HPE’s as-a-service Advantage
HPE CEO Antonio Neri says the company’s as-a-services prowess and technology innovation with offerings like HPE Ezmeral is driving an HPE edge to cloud platform as-a-service advantage for partners that competitors can’t match.
“We offer the most comprehensive portfolio in the market and we bring it together in an as-a-service model where partners not only make money up front but also on the lifecycle of the deal,” said Neri in an interview with CRN after HPE posted better than expected results for its third fiscal quarter ended July 31. “In many cases they get to serve those customers themselves and then add their own services on top of it.”
HPE’s GreenLake on-premise cloud service is now growing faster than public cloud with a “record-breaking” 82 percent growth in service orders in the most recent quarter, said Neri.
“When you look at the performance of public cloud vendors nobody grew at 82 percent,” said Neri. “The reason we are doing well is we provide a true hybrid experience. Cloud is not a destination. It is an experience. Seventy percent of the apps and data are still on-prem, and more and more apps and data is moving to the edge. Customers want a true consumption driven model from edge to cloud. GreenLake offers that in an automated way.”
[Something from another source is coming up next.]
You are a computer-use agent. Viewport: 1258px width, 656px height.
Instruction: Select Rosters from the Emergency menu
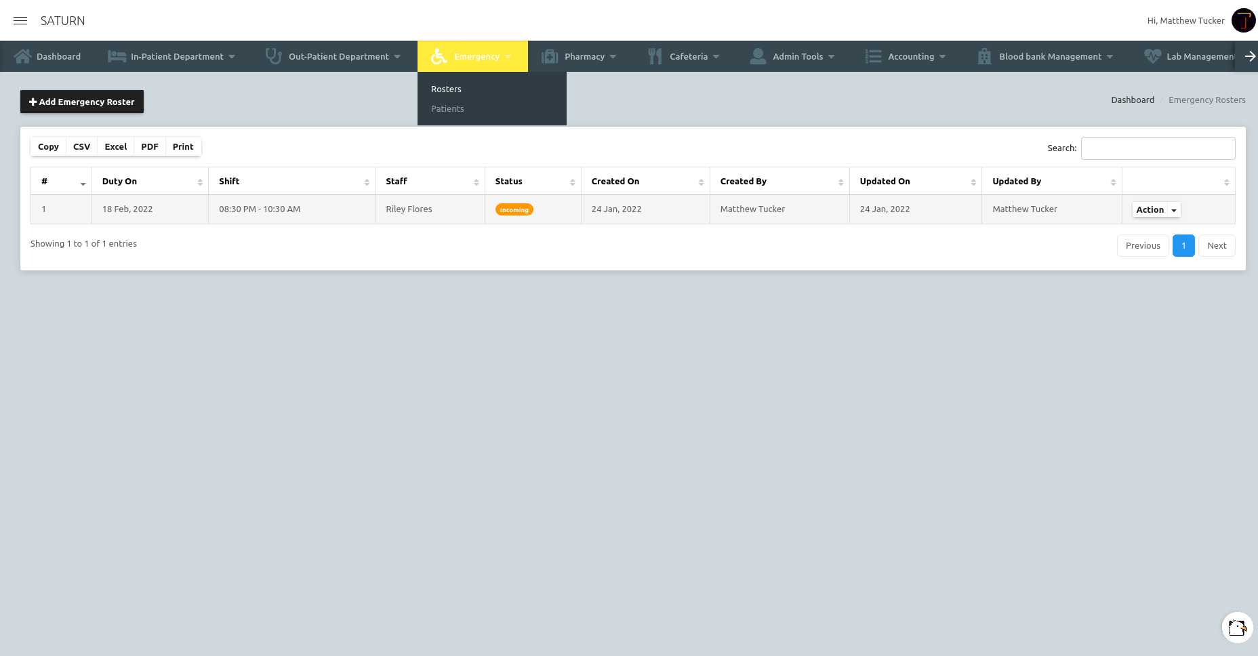click(x=445, y=89)
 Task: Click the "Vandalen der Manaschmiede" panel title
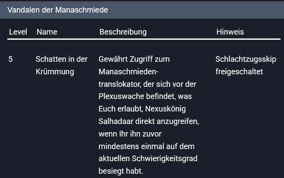tap(57, 9)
Microsoft Azure revenue grew at a 47-percent clip in the most recent quarter followed by 43 percent for Google Cloud and 29 percent for Amazon Web Services.
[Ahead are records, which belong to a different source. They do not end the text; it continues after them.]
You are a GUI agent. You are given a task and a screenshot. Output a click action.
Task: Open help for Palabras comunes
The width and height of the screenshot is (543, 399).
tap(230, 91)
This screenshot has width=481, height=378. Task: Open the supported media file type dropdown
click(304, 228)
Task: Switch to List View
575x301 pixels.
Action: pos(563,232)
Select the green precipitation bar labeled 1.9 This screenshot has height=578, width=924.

With the addition of other HPE sales added to the GreenLake service orders, the pay-per-use platform is growing at 100 percent clip, said Neri.
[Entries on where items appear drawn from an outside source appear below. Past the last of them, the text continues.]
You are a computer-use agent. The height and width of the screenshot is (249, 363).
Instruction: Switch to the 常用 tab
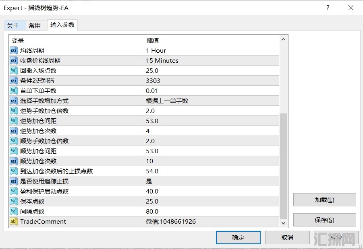click(x=35, y=25)
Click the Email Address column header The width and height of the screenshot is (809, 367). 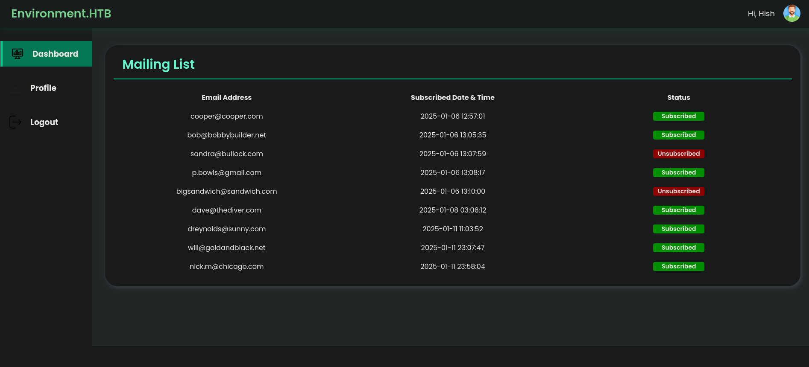click(x=226, y=97)
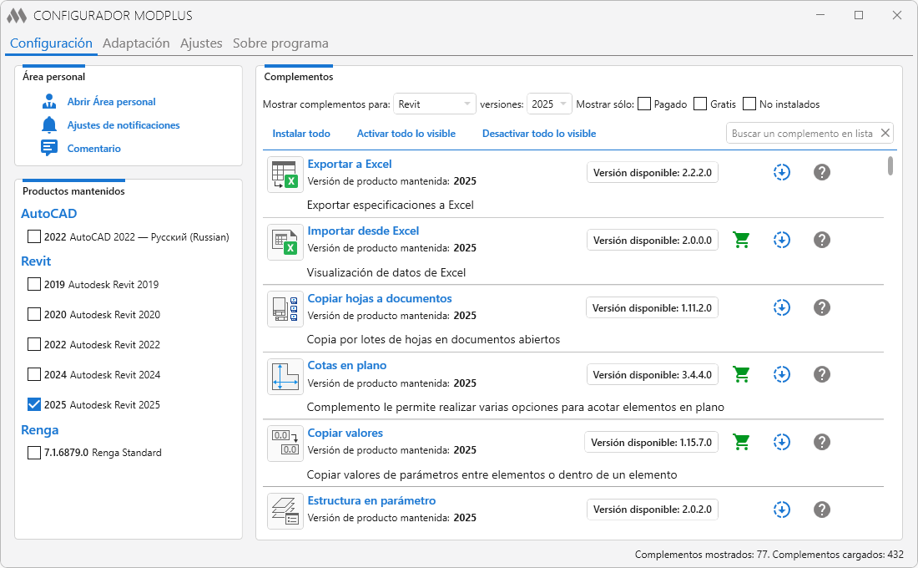The image size is (918, 568).
Task: Enable the Pagado filter checkbox
Action: click(644, 104)
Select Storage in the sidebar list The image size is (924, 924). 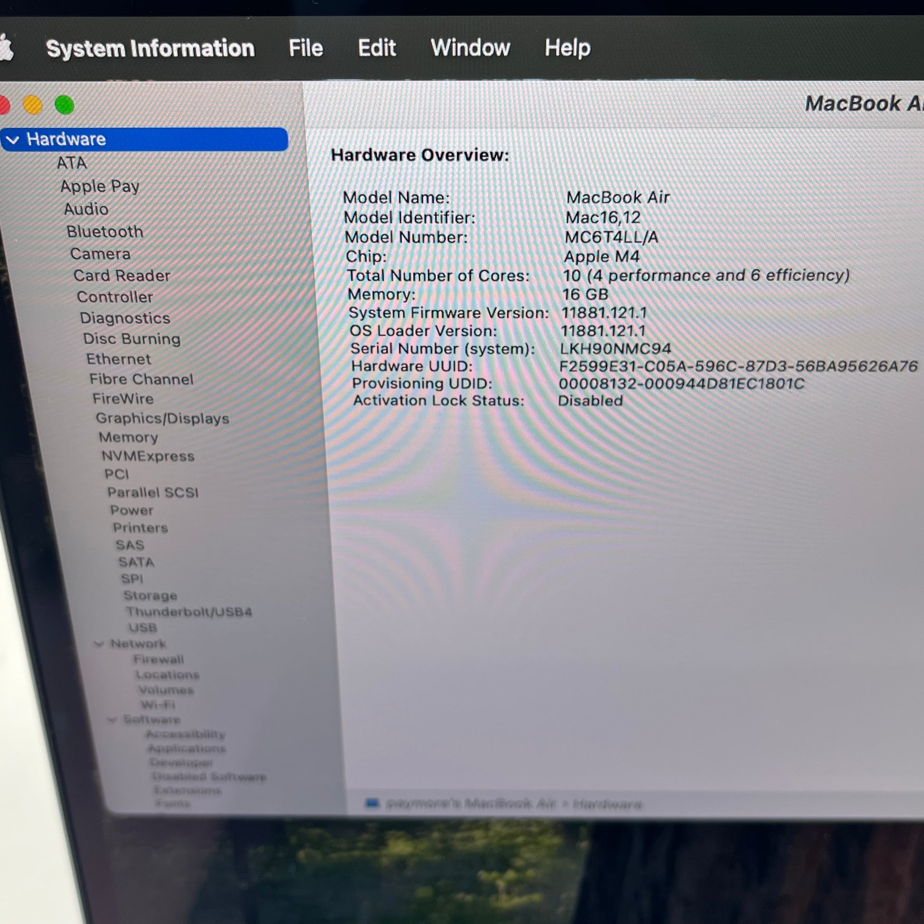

HPE signed several of its largest GreenLake orders in its history in the quarter including a blockbuster $27 million digital transformation deal with LyondellBasell – one of the world’s largest producers of plastic resins, said Neri.
In wake of the strong GreenLake results, HPE reiterated its guidance of a 30-40 percent compounded annual growth rate for GreenLake ARR from fiscal year 2019 to fiscal year 2022.
Overall in the quarter, HPE posted better than expected results with non-GAAP earnings of 32 cents per share on a 13 percent sequential increase in sales to $6.82 billion. That is well above the Wall Street consensus of 24 cents per share on sales of $6.14 billion, according to Zacks.
“It was a good strong quarter for us,” said Neri. “We see the results of the hard work we put in in the last 90 days together with our partners. I am very pleased with the outcome.”